Ça y est, depuis hier le milieu viticole bordelais pleure ou rit : l’éminent M. Parker a sorti ces notes primeurs 2006. Il n’y a pas de surprise, il n’a noté que 152 vins, les grands et beaucoup de crus classés, sa garde rapprochée a joué des coudes pour y être. Néanmoins, son analyse sur le millésime est pertinente au niveau technique et aussi pour le business (si les prix baissent, vous pouvez acheter). Il admet également que les nouveaux marchés acheteurs : Russie, Corée, Chine etc. faussent un peu la donne car ils achètent quoi qu’il arrive, pour étaler leur nouvelle richesse. On retrouve un classement classique, sans trouvailles et sans surprises, où les absents vont avoir du mal à faire une campagne primeurs (surtout si les vins ont été bien notés l’année dernière sur le millésime 2005). Mais tous les joueurs sont prévenus au début de la partie, il n’y a pas de carte faussée ni de bluff. Enfin pour moi, l’épisode technique et gustatif va se clore, je vous dirai seulement si des sorties primeurs sont intéressantes pour vous à acheter. Dernière petite anecdote concernant les primeurs : deux clients sont partis de chez nous pour rejoindre des œnologues censés leur permettre d’atteindre le graal, c'est-à-dire d’être noté par M. Parker, et… ils n’ont rien eu, comme on dit c’est ballot !!!

La récente publication d’une série d’études sur la consommation des jeunes, des Anglais ou des Américains, me prouve que je suis sur la bonne voie : les jeunes cherchent des vins plaisirs à boire à l’apéritif et à table sans trop de tanins. Il y aurait donc un décalage énorme entre le goût des journalistes et le goût des consommateurs… Remarquez que j’ai constaté la même différence d’analyse entre les médias et l’opinion des électeurs à propos du débat de mercredi dernier entre Mme ROYAL et M. SARKOZY. C’est plus gênant dans nos métiers de bouche car le consommateur ne peut se faire une opinion par lui-même, contrairement à la politique. Cela illustre une nouvelle fois mon propos - que l’on va finir par trouver psychorigide !- concernant l’élitisme d’une certaine presse gastro-viticole, qui tourne dans les même circuits, goûte les mêmes vins, et est devenue totalement déconnectée des réalités des marchés, du coté de la production comme de celui de la consommation.

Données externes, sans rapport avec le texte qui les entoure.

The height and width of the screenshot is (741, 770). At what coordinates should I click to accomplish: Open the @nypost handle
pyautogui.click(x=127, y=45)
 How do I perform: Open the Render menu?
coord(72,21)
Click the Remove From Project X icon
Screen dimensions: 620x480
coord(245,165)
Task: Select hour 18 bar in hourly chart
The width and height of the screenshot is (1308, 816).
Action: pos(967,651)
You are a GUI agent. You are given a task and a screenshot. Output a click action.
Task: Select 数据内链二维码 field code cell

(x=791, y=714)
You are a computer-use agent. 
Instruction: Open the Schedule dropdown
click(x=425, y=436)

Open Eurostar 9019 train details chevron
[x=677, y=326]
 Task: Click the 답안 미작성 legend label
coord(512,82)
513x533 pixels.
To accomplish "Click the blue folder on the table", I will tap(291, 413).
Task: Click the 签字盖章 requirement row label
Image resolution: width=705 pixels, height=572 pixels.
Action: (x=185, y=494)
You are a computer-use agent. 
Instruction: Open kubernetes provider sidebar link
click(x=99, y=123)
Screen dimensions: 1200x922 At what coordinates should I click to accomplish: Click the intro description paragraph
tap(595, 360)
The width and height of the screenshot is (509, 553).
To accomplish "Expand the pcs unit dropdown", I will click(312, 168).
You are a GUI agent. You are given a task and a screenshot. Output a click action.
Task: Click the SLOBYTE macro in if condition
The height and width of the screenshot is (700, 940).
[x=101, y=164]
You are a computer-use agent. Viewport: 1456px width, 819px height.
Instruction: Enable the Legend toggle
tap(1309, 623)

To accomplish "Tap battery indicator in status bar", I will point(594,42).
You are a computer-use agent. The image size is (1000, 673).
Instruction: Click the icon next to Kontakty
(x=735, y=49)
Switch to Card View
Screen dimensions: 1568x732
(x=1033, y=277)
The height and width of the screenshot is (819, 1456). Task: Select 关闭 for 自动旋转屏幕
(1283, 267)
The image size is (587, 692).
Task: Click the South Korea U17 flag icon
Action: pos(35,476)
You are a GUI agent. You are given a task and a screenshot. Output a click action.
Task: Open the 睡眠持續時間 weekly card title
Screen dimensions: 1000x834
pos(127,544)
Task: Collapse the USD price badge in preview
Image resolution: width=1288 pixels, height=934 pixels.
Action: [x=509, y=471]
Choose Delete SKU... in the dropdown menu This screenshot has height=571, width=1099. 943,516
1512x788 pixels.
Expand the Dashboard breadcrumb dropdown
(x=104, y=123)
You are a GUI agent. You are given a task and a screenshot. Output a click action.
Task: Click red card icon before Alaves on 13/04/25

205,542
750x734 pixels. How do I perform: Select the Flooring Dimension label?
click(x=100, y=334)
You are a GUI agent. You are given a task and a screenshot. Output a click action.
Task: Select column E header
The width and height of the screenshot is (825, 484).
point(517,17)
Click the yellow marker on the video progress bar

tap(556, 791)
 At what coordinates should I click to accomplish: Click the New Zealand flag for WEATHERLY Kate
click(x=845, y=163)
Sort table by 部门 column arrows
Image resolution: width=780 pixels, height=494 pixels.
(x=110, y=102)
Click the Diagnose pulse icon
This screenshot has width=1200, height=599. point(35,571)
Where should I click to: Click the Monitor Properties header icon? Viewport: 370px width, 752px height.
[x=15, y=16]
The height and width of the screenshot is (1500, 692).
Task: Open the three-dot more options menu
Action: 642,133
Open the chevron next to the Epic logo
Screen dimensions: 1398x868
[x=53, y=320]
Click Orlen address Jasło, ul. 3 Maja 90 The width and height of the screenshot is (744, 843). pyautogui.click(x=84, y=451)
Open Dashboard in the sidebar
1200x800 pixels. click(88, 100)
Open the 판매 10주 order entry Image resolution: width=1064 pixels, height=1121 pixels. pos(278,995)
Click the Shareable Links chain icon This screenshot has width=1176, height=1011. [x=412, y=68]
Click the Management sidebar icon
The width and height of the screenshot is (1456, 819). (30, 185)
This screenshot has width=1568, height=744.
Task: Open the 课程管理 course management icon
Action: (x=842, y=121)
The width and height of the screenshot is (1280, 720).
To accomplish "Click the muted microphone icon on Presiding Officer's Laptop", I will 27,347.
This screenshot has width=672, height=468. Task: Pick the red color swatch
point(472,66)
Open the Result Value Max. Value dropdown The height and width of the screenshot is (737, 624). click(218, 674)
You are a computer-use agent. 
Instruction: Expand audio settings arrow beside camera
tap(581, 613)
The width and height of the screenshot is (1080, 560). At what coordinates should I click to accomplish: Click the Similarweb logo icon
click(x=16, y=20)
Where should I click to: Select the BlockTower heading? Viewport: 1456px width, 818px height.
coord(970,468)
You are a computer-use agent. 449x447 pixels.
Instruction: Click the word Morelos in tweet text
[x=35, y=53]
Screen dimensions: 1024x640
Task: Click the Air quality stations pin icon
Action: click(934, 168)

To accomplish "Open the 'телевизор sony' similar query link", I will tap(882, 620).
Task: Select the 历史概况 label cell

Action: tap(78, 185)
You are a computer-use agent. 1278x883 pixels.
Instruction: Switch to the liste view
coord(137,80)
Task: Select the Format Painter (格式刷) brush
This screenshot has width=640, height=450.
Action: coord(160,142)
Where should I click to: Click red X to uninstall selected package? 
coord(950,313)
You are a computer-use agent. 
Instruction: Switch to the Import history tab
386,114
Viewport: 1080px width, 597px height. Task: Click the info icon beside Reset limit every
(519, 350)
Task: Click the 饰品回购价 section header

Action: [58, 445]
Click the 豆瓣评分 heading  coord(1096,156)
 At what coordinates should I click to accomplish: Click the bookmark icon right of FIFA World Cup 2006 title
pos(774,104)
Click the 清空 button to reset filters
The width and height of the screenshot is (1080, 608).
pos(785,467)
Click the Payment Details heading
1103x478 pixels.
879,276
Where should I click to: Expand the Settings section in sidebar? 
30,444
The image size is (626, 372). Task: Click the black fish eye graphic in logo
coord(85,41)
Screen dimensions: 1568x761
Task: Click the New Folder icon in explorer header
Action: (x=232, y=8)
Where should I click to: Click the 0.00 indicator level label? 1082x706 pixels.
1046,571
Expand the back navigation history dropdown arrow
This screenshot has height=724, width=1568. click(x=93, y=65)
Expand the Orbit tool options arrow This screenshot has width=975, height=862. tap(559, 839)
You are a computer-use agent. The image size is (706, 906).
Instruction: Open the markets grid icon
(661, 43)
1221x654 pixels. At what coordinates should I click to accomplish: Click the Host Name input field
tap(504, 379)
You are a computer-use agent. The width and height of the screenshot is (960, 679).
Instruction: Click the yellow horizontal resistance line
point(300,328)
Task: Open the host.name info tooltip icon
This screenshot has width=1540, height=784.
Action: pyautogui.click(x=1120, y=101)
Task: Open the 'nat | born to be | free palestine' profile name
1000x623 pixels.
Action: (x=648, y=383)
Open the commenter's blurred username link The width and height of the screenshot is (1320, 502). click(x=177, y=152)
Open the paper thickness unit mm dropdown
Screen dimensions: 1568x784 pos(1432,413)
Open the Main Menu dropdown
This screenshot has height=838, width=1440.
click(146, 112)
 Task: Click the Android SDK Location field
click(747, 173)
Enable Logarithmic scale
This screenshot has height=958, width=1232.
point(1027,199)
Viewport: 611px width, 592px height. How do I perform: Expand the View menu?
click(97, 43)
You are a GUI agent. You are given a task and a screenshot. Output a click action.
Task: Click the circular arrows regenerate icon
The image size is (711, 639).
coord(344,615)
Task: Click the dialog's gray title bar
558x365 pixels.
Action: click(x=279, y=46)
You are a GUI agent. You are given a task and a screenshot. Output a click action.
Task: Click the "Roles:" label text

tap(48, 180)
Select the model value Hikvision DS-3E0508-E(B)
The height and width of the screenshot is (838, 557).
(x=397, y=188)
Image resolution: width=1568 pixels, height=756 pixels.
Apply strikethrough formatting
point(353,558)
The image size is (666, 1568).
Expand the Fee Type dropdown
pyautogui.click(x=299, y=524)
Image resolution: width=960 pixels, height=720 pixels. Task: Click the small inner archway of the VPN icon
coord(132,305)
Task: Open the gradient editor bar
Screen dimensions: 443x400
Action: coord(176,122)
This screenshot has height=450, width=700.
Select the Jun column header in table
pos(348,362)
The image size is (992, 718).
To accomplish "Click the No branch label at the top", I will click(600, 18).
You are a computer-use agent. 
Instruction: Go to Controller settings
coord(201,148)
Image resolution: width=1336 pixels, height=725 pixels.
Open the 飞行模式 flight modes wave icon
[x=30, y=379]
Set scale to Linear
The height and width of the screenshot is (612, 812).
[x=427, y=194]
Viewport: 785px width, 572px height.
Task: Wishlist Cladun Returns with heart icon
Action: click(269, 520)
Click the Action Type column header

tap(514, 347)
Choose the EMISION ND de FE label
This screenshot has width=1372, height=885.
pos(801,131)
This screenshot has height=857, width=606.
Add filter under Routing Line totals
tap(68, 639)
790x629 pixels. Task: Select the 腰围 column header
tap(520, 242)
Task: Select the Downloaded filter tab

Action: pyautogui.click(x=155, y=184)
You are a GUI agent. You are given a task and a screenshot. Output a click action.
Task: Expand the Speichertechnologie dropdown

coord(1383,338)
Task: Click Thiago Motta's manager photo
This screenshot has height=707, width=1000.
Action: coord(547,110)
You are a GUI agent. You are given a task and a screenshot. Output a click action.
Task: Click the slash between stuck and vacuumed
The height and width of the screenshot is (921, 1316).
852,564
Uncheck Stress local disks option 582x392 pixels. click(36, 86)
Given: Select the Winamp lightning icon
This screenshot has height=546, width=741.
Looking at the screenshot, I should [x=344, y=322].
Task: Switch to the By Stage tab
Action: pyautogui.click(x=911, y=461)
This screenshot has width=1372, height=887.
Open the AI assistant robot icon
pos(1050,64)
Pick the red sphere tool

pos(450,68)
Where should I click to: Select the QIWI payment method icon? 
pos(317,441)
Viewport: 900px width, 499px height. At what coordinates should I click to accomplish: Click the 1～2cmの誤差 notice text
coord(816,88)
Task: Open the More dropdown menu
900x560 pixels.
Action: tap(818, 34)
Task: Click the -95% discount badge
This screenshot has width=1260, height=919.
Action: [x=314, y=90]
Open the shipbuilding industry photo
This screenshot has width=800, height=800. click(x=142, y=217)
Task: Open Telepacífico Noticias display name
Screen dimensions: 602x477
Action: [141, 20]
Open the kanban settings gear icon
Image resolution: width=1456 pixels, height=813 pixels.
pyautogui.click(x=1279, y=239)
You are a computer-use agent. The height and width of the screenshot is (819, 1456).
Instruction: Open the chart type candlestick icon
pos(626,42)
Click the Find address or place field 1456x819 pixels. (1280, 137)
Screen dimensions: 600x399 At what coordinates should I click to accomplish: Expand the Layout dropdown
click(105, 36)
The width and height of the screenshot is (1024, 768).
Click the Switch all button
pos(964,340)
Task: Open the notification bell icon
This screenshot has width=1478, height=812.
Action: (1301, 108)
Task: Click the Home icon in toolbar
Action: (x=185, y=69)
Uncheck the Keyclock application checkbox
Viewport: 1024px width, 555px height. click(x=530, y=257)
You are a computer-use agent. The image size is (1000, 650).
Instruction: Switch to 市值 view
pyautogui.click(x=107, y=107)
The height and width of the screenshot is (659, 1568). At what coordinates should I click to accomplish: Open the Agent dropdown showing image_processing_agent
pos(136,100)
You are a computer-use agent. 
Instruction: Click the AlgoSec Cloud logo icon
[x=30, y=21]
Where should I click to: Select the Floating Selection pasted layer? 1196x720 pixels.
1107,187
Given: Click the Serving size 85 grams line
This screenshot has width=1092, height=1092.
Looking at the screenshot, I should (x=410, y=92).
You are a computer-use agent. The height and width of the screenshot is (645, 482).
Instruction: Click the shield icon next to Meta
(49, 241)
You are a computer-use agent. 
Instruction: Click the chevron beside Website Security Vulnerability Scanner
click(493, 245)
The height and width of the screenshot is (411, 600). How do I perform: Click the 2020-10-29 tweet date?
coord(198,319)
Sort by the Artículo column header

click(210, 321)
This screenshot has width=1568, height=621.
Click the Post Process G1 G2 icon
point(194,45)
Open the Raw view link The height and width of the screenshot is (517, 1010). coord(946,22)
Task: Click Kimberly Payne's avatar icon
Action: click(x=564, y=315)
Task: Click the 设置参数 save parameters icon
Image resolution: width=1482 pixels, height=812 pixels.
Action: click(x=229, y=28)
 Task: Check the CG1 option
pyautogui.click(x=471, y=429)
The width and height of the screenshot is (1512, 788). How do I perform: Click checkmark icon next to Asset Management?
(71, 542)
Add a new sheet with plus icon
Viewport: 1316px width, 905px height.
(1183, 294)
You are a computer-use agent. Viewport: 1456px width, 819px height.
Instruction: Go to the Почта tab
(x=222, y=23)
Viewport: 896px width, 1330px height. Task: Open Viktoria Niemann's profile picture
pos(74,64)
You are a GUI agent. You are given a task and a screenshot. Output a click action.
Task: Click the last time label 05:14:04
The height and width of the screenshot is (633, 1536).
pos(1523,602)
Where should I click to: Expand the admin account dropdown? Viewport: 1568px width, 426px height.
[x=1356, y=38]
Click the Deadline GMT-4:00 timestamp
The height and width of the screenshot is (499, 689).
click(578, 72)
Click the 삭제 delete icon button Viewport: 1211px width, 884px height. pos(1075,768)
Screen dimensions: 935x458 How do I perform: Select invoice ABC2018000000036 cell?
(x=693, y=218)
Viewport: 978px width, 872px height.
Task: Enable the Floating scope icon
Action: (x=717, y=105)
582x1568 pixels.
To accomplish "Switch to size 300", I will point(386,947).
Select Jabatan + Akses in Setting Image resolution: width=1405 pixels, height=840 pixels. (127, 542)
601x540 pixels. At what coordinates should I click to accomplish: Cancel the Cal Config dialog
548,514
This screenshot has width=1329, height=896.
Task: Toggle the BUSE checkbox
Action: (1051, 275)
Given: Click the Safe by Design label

L’Hôtellerie de PLAISANCE à Saint Emilion a rouvert après de multiples travaux effectués par les propriétaires Mme et M. Perse. Le résultat est magnifique, grandiose, le menu du midi est remarquable par son rapport prix/qualité. Bravo ! Ce village classé au patrimoine de l’Unesco méritait un établissement comme celui-ci. Allez-y, vous passerez un moment inoubliable.

Sinon, j’ai aussi déjeuné chez un de mes clients lundi dernier (c’est que l’on mange beaucoup dans notre métier !) et j’ai bu un grand vin que j’adore : Château LEOVILLE LASCASE 2000. Un grand vin est unique, il est irremplaçable par sa race, son caractère et sa présence. On peut échanger de longues minutes à propos de sa dégustation et des impressions. Tout est pur et intense. Rien n’est surfait mais tout est là, naturel, sans correction mais sans défaut, et c’est cela la magie du terroir, de l’homme, du vin.